7. Price in Wesley Willis, Issues in Dispensationalism, 149.
8. Walvoord seems to slip by allowing this prophecy to cover “the cessation of the New Testament prophetic gift seen both in oral prophecy and in the writing of the Scriptures.” Walvoord, Daniel, 222. This, however, does not occur in either the first sixty-nine weeks (up to “just before the time of Christ’s crucifixion”) or in the seventieth week (the future great tribulation), the periods which he claims involve the 490 years. Walvoord, Prophecy Knowledge Handbook, 258. Yet he specifically says that the “six major events characterize the 490 years.” Walvoord, Daniel, 251.
9. Lk 1:35; cf. 4:34, 41. See also: Mk 1:24; Ac 3:14; 4:27, 30; 1 Jn 2:20; Rev 3:7; He is called the “anointed one” (Ps 2:2; Isa 42:1; Ac 10:38).
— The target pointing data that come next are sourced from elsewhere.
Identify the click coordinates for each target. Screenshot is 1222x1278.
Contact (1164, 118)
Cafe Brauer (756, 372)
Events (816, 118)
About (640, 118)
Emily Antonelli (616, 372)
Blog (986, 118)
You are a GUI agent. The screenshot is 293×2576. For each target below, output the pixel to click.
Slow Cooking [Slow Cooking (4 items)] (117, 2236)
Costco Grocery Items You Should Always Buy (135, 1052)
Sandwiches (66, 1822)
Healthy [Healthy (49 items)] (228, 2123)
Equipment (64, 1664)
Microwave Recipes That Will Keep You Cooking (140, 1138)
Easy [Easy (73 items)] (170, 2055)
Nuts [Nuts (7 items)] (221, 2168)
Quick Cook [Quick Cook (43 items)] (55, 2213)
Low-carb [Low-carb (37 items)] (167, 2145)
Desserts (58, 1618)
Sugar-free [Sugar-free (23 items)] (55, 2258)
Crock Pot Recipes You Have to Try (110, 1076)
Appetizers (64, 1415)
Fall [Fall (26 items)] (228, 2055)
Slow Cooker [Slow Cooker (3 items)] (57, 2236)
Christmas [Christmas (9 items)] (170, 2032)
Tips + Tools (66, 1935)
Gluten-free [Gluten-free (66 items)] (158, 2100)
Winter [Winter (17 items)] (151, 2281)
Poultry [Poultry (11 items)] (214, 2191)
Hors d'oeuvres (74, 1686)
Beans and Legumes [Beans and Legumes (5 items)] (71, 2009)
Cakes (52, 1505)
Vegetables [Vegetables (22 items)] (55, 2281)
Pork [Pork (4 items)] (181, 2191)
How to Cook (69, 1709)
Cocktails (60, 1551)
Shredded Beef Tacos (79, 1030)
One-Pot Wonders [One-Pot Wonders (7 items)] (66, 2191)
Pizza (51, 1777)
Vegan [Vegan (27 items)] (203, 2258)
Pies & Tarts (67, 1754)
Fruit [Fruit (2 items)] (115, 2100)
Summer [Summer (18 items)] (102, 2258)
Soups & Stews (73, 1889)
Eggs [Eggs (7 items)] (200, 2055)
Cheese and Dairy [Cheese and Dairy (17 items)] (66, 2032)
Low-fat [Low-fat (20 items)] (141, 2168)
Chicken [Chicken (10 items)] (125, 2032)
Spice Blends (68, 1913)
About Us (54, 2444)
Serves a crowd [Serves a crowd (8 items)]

10. Interestingly, in the first century arifses a widely held belief that a ruler from within Israel is to arise “at that very time,” i.e., during the Jewish War. Tacitus, Histories 5:13: “The majority were convinced that the ancient scriptures of their priests alluded to the present as the very time when the Orient would triumph and from Judaea would go forth men destined to rule the world. This mysterious prophecy really referred to Vespasian and Titus.”
11. Ps 2:2; 132:10; Isa 11:2; 42:1; Hab 3:13; Ac 4:27; 10:38; Heb 1:9. Vanderwaal denies the Messianic referent of this passage, preferring a Maccabean priestly referent. Vanderwaal, Hal Lindsey and Biblical Prophecy, 37.